INFORMATION PROVIDED -
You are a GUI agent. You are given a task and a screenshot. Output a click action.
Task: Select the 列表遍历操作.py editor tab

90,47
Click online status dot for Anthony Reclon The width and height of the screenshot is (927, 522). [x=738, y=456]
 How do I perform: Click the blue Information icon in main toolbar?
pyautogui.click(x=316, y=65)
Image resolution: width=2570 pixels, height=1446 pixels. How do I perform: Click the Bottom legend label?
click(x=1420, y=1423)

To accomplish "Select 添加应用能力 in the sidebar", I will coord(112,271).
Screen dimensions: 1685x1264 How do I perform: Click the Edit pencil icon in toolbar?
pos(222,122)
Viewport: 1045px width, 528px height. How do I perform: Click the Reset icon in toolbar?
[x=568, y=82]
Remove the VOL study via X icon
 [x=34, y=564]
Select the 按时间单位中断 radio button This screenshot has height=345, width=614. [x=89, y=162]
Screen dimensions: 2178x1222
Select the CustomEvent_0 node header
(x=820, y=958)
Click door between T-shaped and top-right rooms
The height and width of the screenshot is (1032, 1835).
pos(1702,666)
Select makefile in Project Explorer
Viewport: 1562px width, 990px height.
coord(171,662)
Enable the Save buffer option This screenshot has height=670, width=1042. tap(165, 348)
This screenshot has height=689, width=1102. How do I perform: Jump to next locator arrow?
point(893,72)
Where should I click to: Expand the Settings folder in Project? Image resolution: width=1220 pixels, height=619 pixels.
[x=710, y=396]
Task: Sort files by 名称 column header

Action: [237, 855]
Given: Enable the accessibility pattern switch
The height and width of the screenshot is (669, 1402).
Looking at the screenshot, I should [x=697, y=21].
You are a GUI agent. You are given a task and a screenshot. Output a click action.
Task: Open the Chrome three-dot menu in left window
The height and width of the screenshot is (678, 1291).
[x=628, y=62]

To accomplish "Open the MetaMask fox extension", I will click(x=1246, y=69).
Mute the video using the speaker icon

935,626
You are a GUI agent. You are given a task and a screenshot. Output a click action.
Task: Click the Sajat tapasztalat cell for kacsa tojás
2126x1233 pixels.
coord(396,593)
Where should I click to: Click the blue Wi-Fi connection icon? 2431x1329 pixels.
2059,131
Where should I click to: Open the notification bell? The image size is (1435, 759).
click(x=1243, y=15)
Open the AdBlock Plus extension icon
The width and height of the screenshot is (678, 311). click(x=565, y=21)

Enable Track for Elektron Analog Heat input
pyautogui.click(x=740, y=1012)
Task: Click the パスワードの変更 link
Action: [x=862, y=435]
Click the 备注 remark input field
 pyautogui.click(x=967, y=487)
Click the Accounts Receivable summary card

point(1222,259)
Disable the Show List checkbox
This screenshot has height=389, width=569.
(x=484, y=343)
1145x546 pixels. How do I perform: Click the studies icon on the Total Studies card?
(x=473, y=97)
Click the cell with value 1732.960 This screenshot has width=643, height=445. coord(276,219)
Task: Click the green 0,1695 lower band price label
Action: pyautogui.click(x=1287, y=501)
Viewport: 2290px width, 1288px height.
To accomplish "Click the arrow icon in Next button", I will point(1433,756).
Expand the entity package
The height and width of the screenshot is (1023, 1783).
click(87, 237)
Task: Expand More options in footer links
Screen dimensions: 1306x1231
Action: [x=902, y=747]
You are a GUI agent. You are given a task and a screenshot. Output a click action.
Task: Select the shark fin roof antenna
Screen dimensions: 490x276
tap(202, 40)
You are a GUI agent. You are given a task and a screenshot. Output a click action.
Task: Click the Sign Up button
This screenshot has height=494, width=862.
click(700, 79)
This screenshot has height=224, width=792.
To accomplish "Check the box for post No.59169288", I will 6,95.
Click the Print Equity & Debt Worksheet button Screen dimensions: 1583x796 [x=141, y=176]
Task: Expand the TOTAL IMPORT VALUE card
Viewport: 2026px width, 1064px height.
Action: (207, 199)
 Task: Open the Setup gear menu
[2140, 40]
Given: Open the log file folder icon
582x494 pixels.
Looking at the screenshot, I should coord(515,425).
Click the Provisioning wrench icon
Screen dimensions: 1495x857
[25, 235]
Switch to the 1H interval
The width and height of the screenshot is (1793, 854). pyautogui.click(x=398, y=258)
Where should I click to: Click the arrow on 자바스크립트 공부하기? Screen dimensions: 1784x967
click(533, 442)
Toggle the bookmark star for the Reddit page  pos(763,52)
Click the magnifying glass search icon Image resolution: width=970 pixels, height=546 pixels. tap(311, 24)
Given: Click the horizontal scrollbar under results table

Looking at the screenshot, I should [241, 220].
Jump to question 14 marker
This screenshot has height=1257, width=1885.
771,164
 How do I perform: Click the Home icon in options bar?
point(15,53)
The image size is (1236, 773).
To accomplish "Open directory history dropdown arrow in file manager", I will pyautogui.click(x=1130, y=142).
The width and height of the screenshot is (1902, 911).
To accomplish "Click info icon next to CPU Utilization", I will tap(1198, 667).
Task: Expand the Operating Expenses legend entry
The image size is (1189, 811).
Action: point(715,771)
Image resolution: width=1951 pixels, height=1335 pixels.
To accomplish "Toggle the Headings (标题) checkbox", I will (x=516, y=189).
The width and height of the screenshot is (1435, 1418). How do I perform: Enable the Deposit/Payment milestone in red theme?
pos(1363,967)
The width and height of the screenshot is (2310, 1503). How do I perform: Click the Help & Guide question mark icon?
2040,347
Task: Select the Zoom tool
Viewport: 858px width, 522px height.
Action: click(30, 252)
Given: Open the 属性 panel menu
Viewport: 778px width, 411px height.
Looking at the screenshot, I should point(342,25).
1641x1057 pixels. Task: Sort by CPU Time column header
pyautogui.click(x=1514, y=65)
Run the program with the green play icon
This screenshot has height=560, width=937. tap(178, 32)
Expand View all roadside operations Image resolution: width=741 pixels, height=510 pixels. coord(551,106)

TASK INSTRUCTIONS - Give back the full listing exactly as it stands above.

ANSWER FOR THIS EXERCISE -
You are a GUI agent. You are given a task and a screenshot. Output a click action.
Task: Select the 列表遍历操作.py editor tab

90,47
Click online status dot for Anthony Reclon The width and height of the screenshot is (927, 522). [x=738, y=456]
 How do I perform: Click the blue Information icon in main toolbar?
pyautogui.click(x=316, y=65)
Image resolution: width=2570 pixels, height=1446 pixels. How do I perform: Click the Bottom legend label?
click(x=1420, y=1423)

To accomplish "Select 添加应用能力 in the sidebar", I will coord(112,271).
Screen dimensions: 1685x1264 How do I perform: Click the Edit pencil icon in toolbar?
pos(222,122)
Viewport: 1045px width, 528px height. How do I perform: Click the Reset icon in toolbar?
[x=568, y=82]
Remove the VOL study via X icon
 [x=34, y=564]
Select the 按时间单位中断 radio button This screenshot has height=345, width=614. [x=89, y=162]
Screen dimensions: 2178x1222
Select the CustomEvent_0 node header
(x=820, y=958)
Click door between T-shaped and top-right rooms
The height and width of the screenshot is (1032, 1835).
pos(1702,666)
Select makefile in Project Explorer
Viewport: 1562px width, 990px height.
coord(171,662)
Enable the Save buffer option This screenshot has height=670, width=1042. tap(165, 348)
This screenshot has height=689, width=1102. How do I perform: Jump to next locator arrow?
point(893,72)
Where should I click to: Expand the Settings folder in Project? Image resolution: width=1220 pixels, height=619 pixels.
[x=710, y=396]
Task: Sort files by 名称 column header

Action: [237, 855]
Given: Enable the accessibility pattern switch
The height and width of the screenshot is (669, 1402).
Looking at the screenshot, I should [x=697, y=21].
You are a GUI agent. You are given a task and a screenshot. Output a click action.
Task: Open the Chrome three-dot menu in left window
The height and width of the screenshot is (678, 1291).
[x=628, y=62]

To accomplish "Open the MetaMask fox extension", I will click(x=1246, y=69).
Mute the video using the speaker icon

935,626
You are a GUI agent. You are given a task and a screenshot. Output a click action.
Task: Click the Sajat tapasztalat cell for kacsa tojás
2126x1233 pixels.
coord(396,593)
Where should I click to: Click the blue Wi-Fi connection icon? 2431x1329 pixels.
2059,131
Where should I click to: Open the notification bell? The image size is (1435, 759).
click(x=1243, y=15)
Open the AdBlock Plus extension icon
The width and height of the screenshot is (678, 311). click(x=565, y=21)

Enable Track for Elektron Analog Heat input
pyautogui.click(x=740, y=1012)
Task: Click the パスワードの変更 link
Action: [x=862, y=435]
Click the 备注 remark input field
 pyautogui.click(x=967, y=487)
Click the Accounts Receivable summary card

point(1222,259)
Disable the Show List checkbox
This screenshot has height=389, width=569.
(x=484, y=343)
1145x546 pixels. How do I perform: Click the studies icon on the Total Studies card?
(x=473, y=97)
Click the cell with value 1732.960 This screenshot has width=643, height=445. coord(276,219)
Task: Click the green 0,1695 lower band price label
Action: pyautogui.click(x=1287, y=501)
Viewport: 2290px width, 1288px height.
To accomplish "Click the arrow icon in Next button", I will point(1433,756).
Expand the entity package
The height and width of the screenshot is (1023, 1783).
click(87, 237)
Task: Expand More options in footer links
Screen dimensions: 1306x1231
Action: [x=902, y=747]
You are a GUI agent. You are given a task and a screenshot. Output a click action.
Task: Select the shark fin roof antenna
Screen dimensions: 490x276
tap(202, 40)
You are a GUI agent. You are given a task and a screenshot. Output a click action.
Task: Click the Sign Up button
This screenshot has height=494, width=862.
click(700, 79)
This screenshot has height=224, width=792.
To accomplish "Check the box for post No.59169288", I will 6,95.
Click the Print Equity & Debt Worksheet button Screen dimensions: 1583x796 [x=141, y=176]
Task: Expand the TOTAL IMPORT VALUE card
Viewport: 2026px width, 1064px height.
Action: (207, 199)
 Task: Open the Setup gear menu
[2140, 40]
Given: Open the log file folder icon
582x494 pixels.
Looking at the screenshot, I should coord(515,425).
Click the Provisioning wrench icon
Screen dimensions: 1495x857
[25, 235]
Switch to the 1H interval
The width and height of the screenshot is (1793, 854). pyautogui.click(x=398, y=258)
Where should I click to: Click the arrow on 자바스크립트 공부하기? Screen dimensions: 1784x967
click(533, 442)
Toggle the bookmark star for the Reddit page  pos(763,52)
Click the magnifying glass search icon Image resolution: width=970 pixels, height=546 pixels. tap(311, 24)
Given: Click the horizontal scrollbar under results table

Looking at the screenshot, I should [241, 220].
Jump to question 14 marker
This screenshot has height=1257, width=1885.
771,164
 How do I perform: Click the Home icon in options bar?
point(15,53)
The image size is (1236, 773).
To accomplish "Open directory history dropdown arrow in file manager", I will pyautogui.click(x=1130, y=142).
The width and height of the screenshot is (1902, 911).
To accomplish "Click info icon next to CPU Utilization", I will tap(1198, 667).
Task: Expand the Operating Expenses legend entry
The image size is (1189, 811).
Action: point(715,771)
Image resolution: width=1951 pixels, height=1335 pixels.
To accomplish "Toggle the Headings (标题) checkbox", I will (x=516, y=189).
The width and height of the screenshot is (1435, 1418). How do I perform: Enable the Deposit/Payment milestone in red theme?
pos(1363,967)
The width and height of the screenshot is (2310, 1503). How do I perform: Click the Help & Guide question mark icon?
2040,347
Task: Select the Zoom tool
Viewport: 858px width, 522px height.
Action: click(30, 252)
Given: Open the 属性 panel menu
Viewport: 778px width, 411px height.
Looking at the screenshot, I should point(342,25).
1641x1057 pixels. Task: Sort by CPU Time column header
pyautogui.click(x=1514, y=65)
Run the program with the green play icon
This screenshot has height=560, width=937. tap(178, 32)
Expand View all roadside operations Image resolution: width=741 pixels, height=510 pixels. coord(551,106)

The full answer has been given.